This blog post aims to give an overview of these tools to help you build Non-English assistants. We've split up the document into different sections that each highlight a different part of the NLU pipeline. We'll start with tokenisers, move on to featurizers and conclude with entity extractors.
The Rasa pipeline usually starts with a tokeniser that takes text as input and turns it into a sequence of tokens. For English, a common choice is the `WhitespaceTokenizer` but there are many alternatives out there.
The WhitespaceTokenizer inside of Rasa will split on spaces, but also on non-alphanumeric characters. The spaCy tokenizer that comes with Rasa comes with a set of predefined rules to handle the splitting of the characters.
In English, this can cause subtle differences in tokens, but in other languages, these differences may certainly be more profound. The spaCy models that Rasa directly supports at the time of writing include Chinese, Danish, Dutch, English, French, German, Greek, Italian, Japanese, Lithuanian, Macedonian, Norwegian, Polish, Portuguese, Romanian, Portuguese, Romanian, Russian, and Spanish.
SpaCy, however, also supports more tokenisers. If you look at their listed table on their docs, you'll notice many languages that don't have a pipeline attached. These languages include Vietnamese, Korean and Arabic. The
SpacyNLP component inside of Rasa doesn't support these languages, but they are supported inside of rasa-nlu-examples.
Here's the list of languages at the time of writing.
Afrikaans, Albanian, Arabic, Armenian, Basque, Bengali, Bulgarian, Croatian, Czech, Estonian, Finnish, Gujarati, Hebrew, Hindi, Hungarian, Icelandic, Indonesian, Irish, Kannada, Korean, Kyrgyz, Latvian, Ligurian, Luxembourgish, Malayalam, Marathi, Nepali, Persian, Sanskrit, Serbian, Setswana, Sinhala, Slovak, Slovenian, Swedish, Tagalog, Tamil, Tatar, Telugu, Thai, Turkish, Ukrainian, Urdu, Vietnamese, Yoruba
Note that although these languages are supported, your mileage might vary. There's a community of volunteers who contribute tools, but the spaCy maintainers don't speak all the listed languages. Another challenge is that the language used in a chat setting might differ from the grammatically correct language the spaCy rules assume.

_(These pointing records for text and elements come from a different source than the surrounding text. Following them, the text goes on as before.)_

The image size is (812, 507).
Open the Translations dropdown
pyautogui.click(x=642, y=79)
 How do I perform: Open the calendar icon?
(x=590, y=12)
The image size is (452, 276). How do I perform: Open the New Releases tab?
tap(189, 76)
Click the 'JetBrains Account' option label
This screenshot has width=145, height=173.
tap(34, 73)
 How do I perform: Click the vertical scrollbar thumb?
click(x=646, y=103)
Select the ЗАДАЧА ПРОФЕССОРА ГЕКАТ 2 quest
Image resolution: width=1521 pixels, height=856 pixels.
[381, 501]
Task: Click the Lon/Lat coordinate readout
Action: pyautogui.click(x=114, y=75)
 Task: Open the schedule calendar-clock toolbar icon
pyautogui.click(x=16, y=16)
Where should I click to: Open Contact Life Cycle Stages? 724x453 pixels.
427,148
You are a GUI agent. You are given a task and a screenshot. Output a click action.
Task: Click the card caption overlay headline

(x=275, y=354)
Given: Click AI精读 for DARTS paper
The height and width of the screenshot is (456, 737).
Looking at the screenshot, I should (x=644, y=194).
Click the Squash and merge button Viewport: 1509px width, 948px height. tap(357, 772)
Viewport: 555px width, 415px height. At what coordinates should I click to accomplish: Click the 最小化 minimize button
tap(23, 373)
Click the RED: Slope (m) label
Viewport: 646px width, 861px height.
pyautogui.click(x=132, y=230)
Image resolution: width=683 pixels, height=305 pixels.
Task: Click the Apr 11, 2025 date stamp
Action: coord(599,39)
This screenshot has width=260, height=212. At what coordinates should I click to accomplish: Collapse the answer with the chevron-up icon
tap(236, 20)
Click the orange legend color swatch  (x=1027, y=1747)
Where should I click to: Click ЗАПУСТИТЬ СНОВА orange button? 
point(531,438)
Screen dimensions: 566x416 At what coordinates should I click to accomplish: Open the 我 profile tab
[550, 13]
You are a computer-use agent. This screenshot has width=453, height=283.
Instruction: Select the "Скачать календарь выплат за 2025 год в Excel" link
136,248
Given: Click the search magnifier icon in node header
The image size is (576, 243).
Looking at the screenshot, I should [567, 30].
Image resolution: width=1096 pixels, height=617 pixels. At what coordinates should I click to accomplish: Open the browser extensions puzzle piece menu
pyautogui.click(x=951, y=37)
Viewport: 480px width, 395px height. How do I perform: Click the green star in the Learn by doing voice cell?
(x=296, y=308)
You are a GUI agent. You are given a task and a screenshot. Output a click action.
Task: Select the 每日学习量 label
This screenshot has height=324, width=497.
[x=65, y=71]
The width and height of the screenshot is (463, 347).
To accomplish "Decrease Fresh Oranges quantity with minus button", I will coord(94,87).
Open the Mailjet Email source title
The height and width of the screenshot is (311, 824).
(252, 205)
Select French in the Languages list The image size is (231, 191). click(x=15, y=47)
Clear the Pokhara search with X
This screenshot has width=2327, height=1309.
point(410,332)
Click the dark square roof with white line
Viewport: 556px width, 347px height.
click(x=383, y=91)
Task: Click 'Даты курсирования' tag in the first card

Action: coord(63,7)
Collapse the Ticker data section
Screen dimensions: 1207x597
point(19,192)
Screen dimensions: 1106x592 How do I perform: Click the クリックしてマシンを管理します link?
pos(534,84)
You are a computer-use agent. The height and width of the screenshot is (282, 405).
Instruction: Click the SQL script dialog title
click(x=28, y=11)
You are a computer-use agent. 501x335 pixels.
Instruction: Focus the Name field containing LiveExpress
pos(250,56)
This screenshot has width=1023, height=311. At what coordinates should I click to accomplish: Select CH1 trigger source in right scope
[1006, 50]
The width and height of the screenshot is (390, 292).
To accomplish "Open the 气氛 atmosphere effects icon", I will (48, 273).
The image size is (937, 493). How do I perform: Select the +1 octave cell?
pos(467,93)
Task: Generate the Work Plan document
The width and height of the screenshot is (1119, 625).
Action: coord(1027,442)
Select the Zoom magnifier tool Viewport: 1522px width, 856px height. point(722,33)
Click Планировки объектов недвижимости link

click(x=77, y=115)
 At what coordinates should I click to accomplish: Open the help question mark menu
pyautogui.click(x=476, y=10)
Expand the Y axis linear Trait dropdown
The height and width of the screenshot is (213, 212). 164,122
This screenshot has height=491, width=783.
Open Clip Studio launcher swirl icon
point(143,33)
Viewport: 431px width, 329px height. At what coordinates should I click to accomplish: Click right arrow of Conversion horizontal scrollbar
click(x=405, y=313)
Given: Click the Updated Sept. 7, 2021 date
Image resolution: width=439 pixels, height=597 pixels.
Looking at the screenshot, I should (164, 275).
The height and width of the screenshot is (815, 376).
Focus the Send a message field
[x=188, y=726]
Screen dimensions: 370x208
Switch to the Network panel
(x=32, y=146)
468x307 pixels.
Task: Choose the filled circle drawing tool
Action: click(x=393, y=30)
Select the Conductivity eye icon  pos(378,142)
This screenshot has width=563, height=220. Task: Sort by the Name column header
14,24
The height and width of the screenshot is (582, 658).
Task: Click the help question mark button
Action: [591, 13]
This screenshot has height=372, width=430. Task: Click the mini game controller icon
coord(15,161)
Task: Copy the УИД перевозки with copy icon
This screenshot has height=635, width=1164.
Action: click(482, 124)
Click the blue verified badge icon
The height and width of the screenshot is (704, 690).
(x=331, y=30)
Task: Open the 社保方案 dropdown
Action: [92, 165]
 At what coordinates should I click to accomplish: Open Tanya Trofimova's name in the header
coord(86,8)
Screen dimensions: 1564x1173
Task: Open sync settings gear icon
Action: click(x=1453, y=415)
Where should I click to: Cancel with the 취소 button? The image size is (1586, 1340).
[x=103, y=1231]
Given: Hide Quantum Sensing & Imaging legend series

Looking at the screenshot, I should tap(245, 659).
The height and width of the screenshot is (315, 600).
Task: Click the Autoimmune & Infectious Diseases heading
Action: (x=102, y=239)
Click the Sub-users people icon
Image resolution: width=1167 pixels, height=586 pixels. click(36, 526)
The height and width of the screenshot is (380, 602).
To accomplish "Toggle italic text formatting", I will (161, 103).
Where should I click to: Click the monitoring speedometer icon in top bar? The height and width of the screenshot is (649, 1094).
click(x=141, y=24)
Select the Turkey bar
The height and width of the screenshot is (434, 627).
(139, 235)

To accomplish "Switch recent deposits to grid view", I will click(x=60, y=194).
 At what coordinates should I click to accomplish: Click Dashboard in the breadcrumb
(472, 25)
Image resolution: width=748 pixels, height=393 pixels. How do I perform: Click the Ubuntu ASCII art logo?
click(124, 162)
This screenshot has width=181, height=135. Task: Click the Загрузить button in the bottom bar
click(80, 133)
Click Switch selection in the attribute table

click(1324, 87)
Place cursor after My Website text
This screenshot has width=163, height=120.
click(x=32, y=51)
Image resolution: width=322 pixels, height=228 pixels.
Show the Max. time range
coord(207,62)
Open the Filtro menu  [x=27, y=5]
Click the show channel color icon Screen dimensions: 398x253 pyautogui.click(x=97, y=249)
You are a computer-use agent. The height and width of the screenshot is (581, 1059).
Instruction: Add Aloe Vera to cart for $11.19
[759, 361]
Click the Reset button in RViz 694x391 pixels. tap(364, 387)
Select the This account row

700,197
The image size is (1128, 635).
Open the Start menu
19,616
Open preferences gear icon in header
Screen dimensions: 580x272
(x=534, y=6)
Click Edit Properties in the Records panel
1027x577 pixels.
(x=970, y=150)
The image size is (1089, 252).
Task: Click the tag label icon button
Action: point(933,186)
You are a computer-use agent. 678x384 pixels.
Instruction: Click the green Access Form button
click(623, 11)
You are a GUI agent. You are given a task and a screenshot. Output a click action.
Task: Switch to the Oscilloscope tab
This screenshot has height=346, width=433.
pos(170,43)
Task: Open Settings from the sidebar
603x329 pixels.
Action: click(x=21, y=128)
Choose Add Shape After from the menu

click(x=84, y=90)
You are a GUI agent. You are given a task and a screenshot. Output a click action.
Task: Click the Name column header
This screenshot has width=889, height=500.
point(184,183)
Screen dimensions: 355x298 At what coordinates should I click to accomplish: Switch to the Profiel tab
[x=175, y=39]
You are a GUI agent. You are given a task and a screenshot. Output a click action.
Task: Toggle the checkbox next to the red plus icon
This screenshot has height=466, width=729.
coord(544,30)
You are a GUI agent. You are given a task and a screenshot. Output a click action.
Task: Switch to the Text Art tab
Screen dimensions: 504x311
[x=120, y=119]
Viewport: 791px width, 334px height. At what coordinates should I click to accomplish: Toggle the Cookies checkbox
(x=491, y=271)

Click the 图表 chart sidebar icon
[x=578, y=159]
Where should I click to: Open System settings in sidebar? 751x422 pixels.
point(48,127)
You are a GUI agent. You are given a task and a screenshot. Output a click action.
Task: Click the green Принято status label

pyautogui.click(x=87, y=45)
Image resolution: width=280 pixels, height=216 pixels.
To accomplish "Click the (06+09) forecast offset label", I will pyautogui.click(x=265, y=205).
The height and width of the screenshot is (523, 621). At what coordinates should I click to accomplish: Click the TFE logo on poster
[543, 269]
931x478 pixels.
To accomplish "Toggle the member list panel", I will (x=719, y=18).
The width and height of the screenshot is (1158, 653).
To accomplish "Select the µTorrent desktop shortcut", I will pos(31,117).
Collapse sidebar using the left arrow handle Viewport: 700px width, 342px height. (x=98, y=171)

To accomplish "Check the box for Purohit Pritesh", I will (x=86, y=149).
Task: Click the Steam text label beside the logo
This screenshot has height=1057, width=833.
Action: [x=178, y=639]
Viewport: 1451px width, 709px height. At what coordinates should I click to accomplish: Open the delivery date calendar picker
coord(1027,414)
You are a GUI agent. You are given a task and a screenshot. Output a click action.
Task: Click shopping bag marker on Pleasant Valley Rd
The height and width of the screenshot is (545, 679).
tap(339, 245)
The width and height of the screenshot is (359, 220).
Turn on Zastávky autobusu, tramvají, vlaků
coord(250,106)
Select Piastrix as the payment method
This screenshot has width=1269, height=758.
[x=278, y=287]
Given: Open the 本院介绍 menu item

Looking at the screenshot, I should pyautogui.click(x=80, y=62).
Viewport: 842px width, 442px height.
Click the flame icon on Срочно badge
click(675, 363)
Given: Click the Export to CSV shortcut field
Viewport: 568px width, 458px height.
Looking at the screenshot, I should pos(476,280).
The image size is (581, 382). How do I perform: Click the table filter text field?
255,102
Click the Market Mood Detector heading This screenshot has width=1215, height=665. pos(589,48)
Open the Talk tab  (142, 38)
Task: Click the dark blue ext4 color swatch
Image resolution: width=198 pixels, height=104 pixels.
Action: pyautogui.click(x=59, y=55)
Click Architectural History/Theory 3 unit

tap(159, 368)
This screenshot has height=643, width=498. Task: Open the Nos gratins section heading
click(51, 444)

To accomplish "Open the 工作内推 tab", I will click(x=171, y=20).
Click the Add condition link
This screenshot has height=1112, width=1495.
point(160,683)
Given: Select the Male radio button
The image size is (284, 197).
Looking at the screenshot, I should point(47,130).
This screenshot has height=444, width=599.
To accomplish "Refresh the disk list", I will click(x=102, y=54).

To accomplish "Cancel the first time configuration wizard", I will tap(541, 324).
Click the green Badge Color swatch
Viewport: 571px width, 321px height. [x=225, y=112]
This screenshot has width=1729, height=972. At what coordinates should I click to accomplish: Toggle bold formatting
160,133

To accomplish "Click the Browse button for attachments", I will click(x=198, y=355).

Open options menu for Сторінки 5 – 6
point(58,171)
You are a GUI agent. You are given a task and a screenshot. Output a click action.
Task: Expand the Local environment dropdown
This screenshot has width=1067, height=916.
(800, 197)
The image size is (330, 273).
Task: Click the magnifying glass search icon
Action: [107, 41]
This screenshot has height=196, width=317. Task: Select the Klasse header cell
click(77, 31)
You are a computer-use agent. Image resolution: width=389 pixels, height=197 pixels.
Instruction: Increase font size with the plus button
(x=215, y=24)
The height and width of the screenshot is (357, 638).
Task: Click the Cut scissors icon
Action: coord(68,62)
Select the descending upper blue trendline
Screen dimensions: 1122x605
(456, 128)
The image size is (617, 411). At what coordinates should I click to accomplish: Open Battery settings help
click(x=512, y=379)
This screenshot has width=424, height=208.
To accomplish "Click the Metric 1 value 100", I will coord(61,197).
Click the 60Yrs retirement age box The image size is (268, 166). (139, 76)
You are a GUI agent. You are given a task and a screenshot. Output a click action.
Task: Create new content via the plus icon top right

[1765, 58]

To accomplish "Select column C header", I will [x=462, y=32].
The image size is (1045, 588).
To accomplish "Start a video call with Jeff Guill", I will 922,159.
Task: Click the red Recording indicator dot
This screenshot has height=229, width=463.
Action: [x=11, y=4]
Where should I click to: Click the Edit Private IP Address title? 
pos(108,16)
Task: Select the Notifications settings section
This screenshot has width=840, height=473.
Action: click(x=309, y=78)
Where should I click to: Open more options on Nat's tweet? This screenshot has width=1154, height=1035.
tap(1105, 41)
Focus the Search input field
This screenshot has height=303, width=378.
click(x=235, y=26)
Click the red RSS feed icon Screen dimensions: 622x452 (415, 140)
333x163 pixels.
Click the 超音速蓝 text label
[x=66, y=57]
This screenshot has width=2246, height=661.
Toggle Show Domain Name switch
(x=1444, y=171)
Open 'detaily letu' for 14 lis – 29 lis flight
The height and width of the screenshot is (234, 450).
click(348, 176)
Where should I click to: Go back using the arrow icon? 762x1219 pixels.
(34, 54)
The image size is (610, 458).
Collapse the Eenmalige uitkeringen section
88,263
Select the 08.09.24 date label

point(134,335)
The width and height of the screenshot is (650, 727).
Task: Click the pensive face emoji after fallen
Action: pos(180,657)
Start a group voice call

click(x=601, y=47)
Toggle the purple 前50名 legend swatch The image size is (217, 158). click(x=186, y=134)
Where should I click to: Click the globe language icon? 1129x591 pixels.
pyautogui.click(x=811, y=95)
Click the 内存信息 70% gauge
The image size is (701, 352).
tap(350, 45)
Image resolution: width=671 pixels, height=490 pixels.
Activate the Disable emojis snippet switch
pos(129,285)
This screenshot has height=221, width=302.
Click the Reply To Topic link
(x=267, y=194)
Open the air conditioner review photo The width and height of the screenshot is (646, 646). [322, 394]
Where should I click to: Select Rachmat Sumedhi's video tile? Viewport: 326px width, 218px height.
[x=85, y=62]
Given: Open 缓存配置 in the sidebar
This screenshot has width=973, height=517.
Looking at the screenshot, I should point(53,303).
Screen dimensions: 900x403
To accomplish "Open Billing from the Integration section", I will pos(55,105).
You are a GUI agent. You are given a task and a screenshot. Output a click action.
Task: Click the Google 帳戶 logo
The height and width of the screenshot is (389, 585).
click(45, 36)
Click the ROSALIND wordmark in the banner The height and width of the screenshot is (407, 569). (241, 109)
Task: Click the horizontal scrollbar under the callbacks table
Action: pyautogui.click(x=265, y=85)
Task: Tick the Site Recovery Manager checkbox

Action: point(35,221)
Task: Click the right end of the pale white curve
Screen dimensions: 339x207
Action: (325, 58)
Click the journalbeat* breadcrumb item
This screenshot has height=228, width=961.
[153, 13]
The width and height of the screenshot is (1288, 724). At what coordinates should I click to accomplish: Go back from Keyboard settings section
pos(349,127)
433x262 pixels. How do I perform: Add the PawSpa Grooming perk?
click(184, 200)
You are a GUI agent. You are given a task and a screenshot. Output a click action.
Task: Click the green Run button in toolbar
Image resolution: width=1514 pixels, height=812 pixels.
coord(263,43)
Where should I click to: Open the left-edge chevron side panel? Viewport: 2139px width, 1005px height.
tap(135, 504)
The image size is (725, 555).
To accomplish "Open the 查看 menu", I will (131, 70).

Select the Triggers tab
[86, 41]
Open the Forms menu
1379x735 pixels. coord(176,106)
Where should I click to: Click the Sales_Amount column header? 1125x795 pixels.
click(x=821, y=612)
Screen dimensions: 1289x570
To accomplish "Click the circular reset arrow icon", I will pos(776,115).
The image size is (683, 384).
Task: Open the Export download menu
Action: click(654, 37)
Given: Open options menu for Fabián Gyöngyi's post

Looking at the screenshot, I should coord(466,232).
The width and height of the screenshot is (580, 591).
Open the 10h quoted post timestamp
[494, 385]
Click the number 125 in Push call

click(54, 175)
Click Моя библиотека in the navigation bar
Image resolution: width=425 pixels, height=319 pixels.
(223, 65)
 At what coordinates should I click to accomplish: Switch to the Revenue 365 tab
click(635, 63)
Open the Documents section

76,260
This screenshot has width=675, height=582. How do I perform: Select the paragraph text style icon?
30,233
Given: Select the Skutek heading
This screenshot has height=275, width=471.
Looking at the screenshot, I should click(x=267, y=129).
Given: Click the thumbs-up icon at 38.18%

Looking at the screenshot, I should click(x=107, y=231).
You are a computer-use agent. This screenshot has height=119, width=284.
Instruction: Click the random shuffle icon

It may also be the case, for some languages, that you'll need to download an extra python package for spaCy to tokenise. You can find more details at the bottom of the table in the spaCy documentation.
Projects for Chinese
Besides the SpacyTokenizer, Rasa also supports the JiebaTokenizer. This tokeniser uses the jieba python project under the hood and is optimised to tokenise Chinese texts. We also recommend checking out the rasa_chinese community project on Github if you're interested in training pipelines for Chinese. It's maintained by our Rasa superheroXiaoquan Kong, and he's been very active in maintaining components for the Chinese Rasa community.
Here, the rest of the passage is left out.